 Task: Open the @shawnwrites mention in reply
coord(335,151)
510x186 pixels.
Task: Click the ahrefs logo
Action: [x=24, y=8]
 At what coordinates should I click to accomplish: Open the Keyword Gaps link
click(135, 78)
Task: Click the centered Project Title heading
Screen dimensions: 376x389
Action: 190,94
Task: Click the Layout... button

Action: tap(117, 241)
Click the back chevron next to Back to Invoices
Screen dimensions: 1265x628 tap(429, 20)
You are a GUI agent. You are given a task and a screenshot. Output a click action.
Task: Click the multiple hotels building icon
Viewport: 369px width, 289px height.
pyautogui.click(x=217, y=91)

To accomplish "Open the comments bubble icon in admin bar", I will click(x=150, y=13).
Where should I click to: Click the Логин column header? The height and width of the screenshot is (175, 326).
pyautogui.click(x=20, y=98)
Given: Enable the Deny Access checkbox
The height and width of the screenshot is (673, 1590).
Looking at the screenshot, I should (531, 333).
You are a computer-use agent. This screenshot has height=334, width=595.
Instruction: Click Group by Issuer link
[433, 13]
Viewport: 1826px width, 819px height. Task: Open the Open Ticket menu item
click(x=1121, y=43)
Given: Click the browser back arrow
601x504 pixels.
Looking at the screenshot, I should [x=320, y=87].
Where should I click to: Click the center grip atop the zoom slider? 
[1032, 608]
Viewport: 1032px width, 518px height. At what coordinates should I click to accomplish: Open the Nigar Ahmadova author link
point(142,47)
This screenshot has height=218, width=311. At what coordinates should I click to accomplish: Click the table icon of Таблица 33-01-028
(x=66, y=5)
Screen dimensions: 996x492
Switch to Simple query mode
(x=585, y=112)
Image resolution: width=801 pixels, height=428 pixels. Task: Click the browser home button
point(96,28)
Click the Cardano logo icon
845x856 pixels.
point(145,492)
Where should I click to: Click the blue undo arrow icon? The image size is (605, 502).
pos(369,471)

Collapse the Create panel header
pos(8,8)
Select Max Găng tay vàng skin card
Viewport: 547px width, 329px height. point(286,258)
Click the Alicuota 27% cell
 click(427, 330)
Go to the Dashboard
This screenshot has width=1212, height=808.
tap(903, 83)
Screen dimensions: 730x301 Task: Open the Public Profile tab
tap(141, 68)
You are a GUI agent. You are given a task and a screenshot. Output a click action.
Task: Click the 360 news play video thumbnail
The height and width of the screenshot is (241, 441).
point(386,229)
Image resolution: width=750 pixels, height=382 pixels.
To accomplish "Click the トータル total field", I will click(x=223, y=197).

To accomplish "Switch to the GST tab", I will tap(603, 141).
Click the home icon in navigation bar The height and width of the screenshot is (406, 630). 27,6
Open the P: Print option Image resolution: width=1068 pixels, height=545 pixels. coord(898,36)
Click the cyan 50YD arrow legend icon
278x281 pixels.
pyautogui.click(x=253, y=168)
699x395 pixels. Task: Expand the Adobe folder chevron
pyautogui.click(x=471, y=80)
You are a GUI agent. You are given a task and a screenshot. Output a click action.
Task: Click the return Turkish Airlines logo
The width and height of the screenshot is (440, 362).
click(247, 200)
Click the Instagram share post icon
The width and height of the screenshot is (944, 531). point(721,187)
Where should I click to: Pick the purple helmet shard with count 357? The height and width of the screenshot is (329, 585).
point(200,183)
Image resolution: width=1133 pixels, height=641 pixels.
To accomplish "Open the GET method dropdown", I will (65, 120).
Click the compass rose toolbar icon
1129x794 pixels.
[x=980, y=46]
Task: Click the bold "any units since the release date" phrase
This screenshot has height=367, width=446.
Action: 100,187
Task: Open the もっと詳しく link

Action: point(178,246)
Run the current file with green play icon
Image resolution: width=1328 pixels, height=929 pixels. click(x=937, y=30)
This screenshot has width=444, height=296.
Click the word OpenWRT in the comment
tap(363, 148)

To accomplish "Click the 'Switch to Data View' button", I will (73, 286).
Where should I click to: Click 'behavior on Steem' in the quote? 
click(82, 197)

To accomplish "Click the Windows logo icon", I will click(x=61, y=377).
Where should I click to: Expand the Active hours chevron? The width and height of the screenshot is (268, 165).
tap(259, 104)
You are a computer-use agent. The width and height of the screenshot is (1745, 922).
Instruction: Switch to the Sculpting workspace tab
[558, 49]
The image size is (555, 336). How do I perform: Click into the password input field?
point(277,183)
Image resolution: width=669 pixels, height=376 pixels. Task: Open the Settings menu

Goal of the exercise - Proceeding from the line containing "You are a computer-use agent. This" through the line containing "Given: Click the browser back arrow", transcribe the lines above exactly, both end lines included.

Completed exercise -
You are a computer-use agent. This screenshot has height=334, width=595.
Instruction: Click Group by Issuer link
[433, 13]
Viewport: 1826px width, 819px height. Task: Open the Open Ticket menu item
click(x=1121, y=43)
Given: Click the browser back arrow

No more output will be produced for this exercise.